At the same time, MAVEN observations show that water molecules carried high into the upper atmosphere break apart and release hydrogen that escapes into space, especially during dust storms and certain seasons.

A recent study found that these variations in hydrogen loss now dominate Mars’s ongoing water escape and strongly influence its climate evolution.

Sputtering seen in real time

In a recent analysis, Curry and colleagues used MAVEN’s argon measurements to map where sputtering is happening in the Martian atmosphere today.

They showed that heavy ions from the solar wind are actively blasting atoms away, directly confirming a process that had only been inferred from isotope ratios before.

“These results establish sputtering’s role in the loss of Mars’ atmosphere and in determining the history of water on Mars,” said Curry.

Her comment links a subtle process in the upper atmosphere to the dramatic climate changes recorded in dried up valleys and lakebeds far below.

By combining the present day sputtering rate with models of the younger Sun’s stronger solar wind, researchers conclude that sputtering likely removed a large share of Mars‘s original thick atmosphere.

That loss would have lowered surface pressure enough that liquid water could no longer remain stable for long on the ground.

From thick air to thin chill

Today the Martian atmosphere is extremely thin and made mostly of carbon dioxide, with only small amounts of nitrogen, argon, and oxygen.

With so little air overhead, the sky looks hazy and reddish from suspended dust, and harmful radiation from space reaches the surface far more easily than on Earth.

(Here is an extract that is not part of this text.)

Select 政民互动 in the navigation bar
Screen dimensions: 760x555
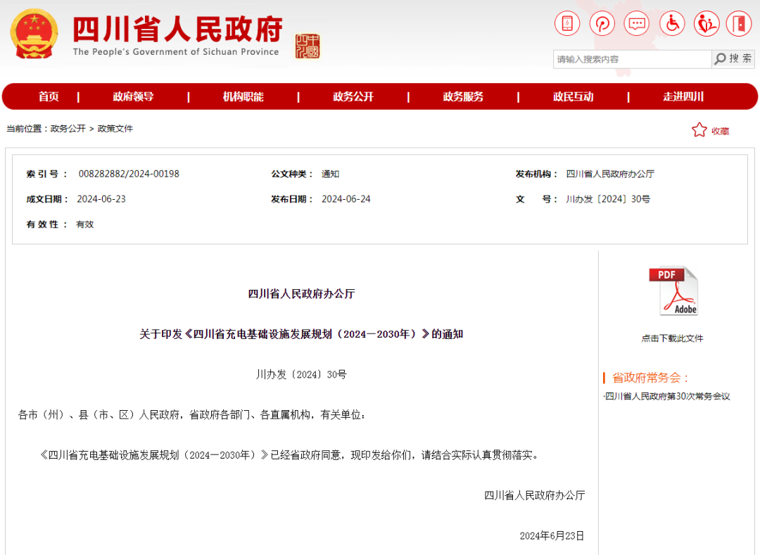pyautogui.click(x=573, y=97)
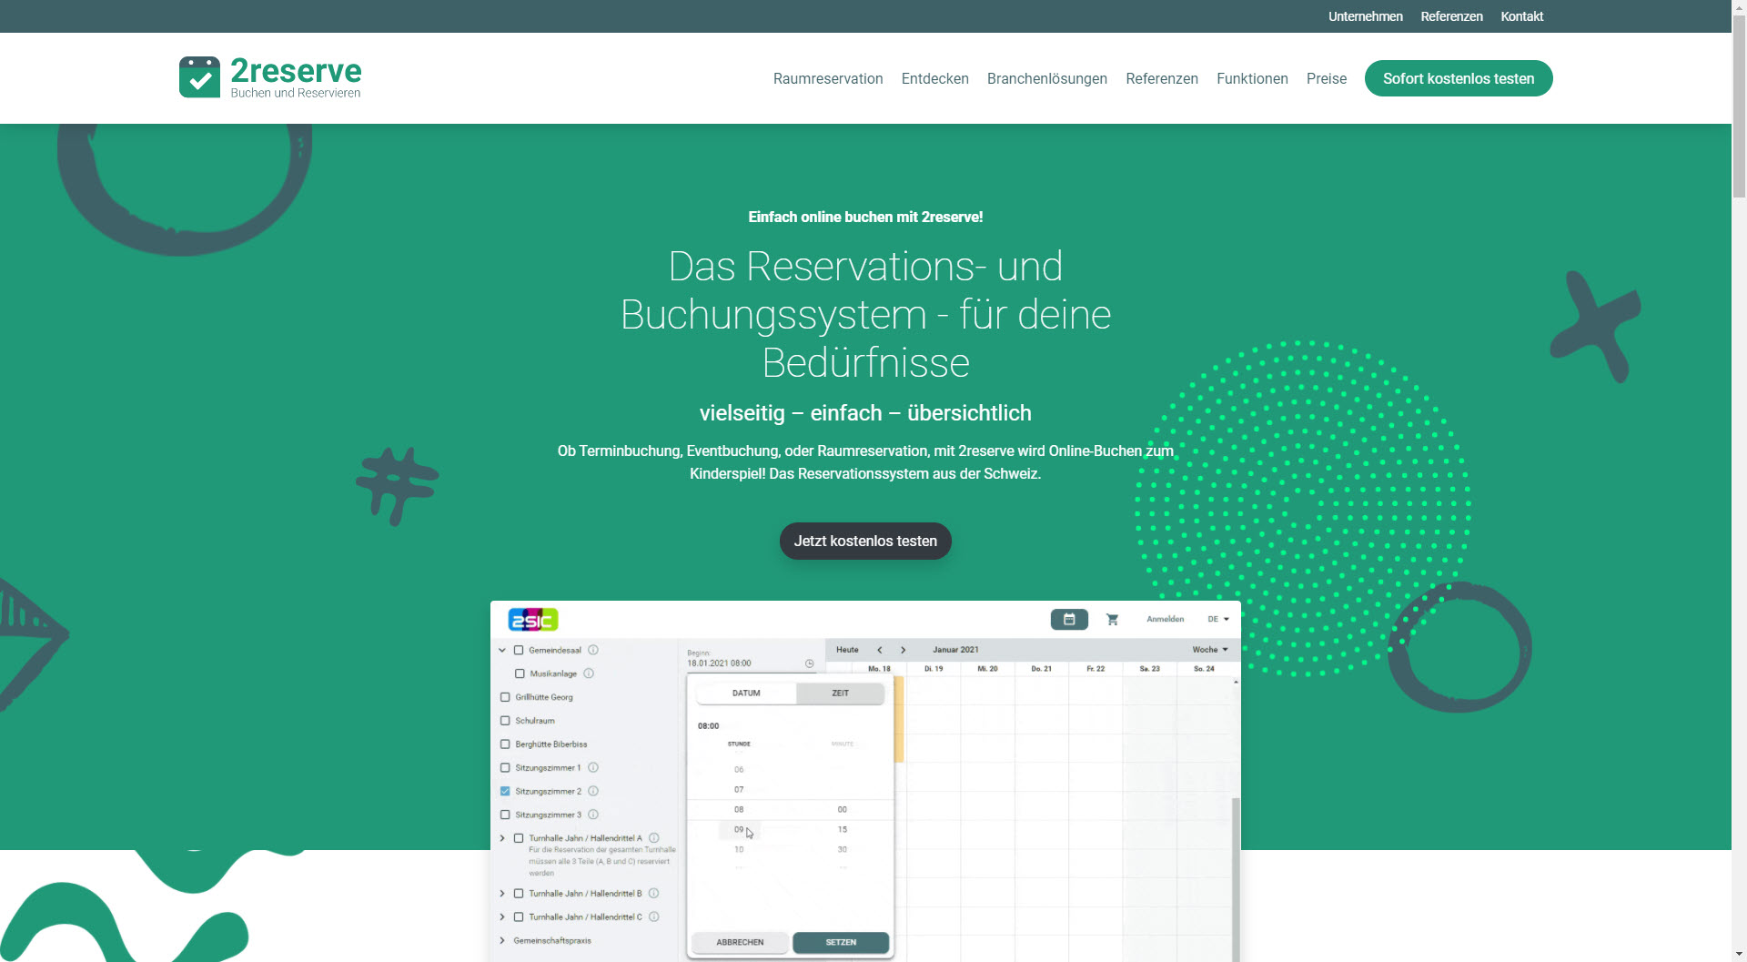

Surface temperatures now swing from highs near 70 degrees Fahrenheit on rare warm days to lows of about minus 225 degrees Fahrenheit at the poles.

Even near the equator at noon, a thermometer near your feet could read around 75 degrees while one held at head height barely reaches freezing.

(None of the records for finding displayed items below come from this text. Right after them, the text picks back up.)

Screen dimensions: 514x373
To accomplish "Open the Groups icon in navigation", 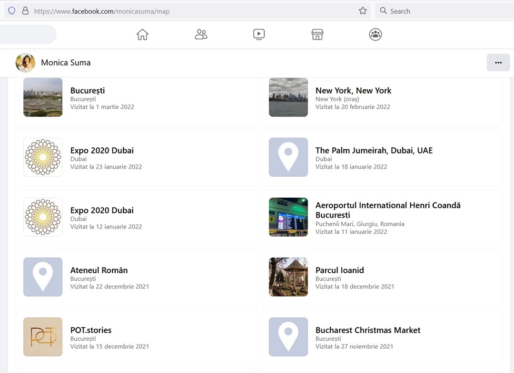I will [376, 35].
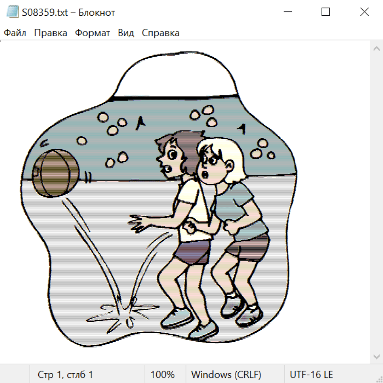Open the Правка menu

tap(51, 33)
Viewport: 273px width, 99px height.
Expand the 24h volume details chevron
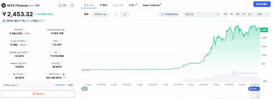click(x=28, y=45)
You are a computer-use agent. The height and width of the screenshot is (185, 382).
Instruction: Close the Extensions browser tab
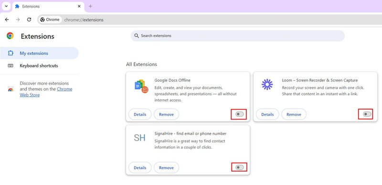click(x=79, y=6)

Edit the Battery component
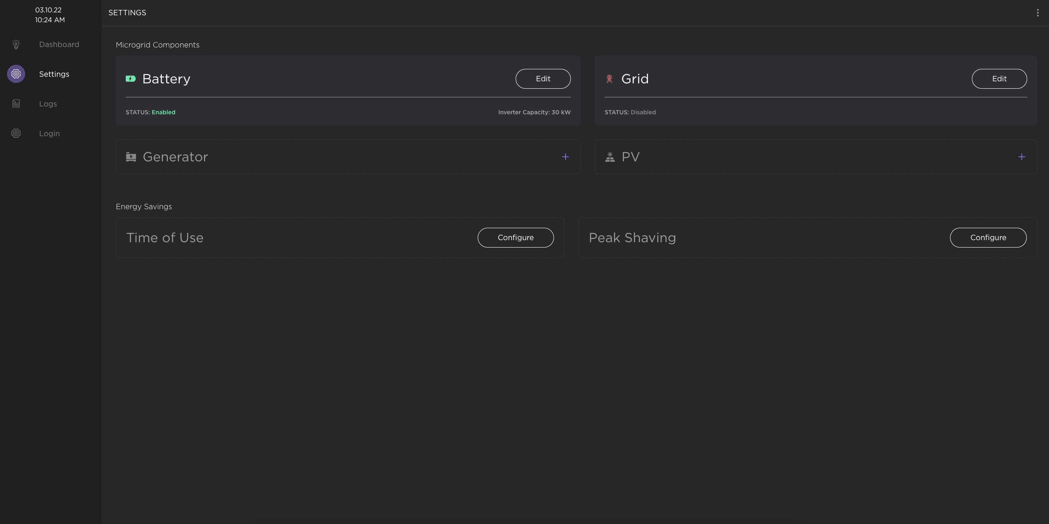point(543,79)
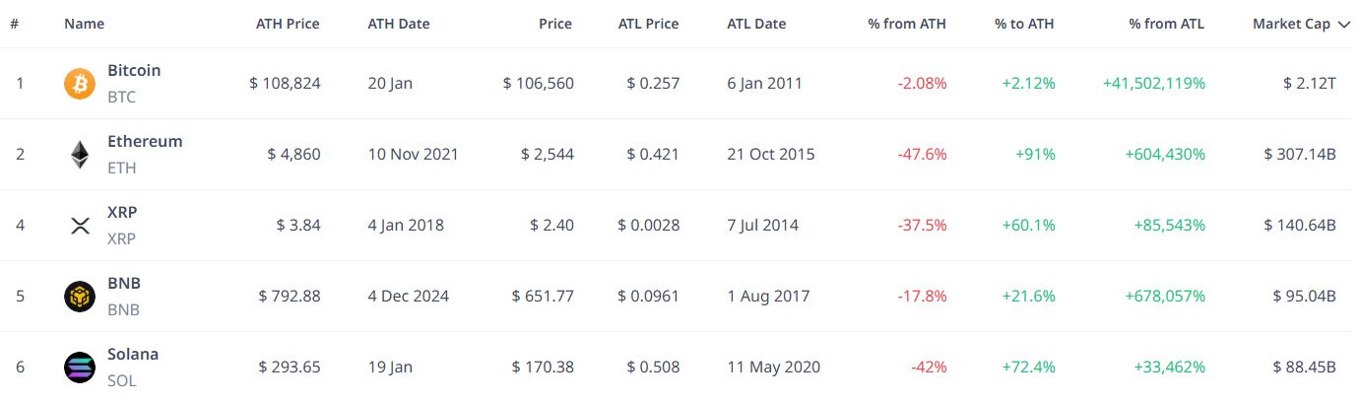Sort by the Price column header

[555, 24]
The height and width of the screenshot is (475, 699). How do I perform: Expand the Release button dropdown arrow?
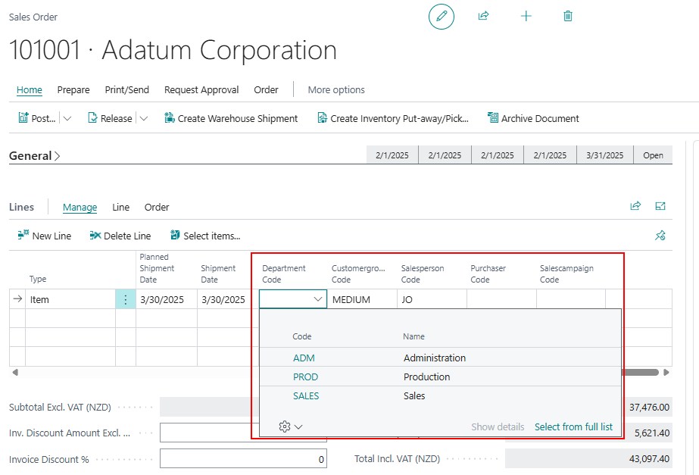144,118
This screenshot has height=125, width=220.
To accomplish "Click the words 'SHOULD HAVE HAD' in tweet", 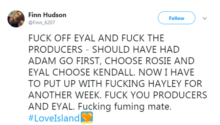I will point(136,49).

Mars no longer has a global magnetic field threading through its core. Only patches of crust in the southern highlands remain strongly magnetized, relics of an earlier time when the planet’s interior was more active.

Lessons from Mars’ atmosphere

The emerging story is of a planet that began with blue lakes and perhaps small seas, then gradually lost the conditions that kept that water at the surface.

Habitability on Mars was probably limited to the time before most of the atmosphere escaped, when lakes such as the one in Gale Crater and the river system at Jezero were still active.

Curiosity, Perseverance, and MAVEN are now trying to pin down how long that window stayed open by reading chemistry locked into mudstones, salts, and the structure of the upper atmosphere.

If those samples eventually reveal convincing biosignatures, they will show not only that life once existed on Mars but also that it had enough time and stability to develop.

Understanding how Mars changed from a blue world to a red desert also helps researchers judge whether distant exoplanets can keep their own atmospheres and surface water.

It reminds us that even apparently stable planetary climates can be fragile when magnetic shielding, solar activity, and internal heat no longer stay in balance.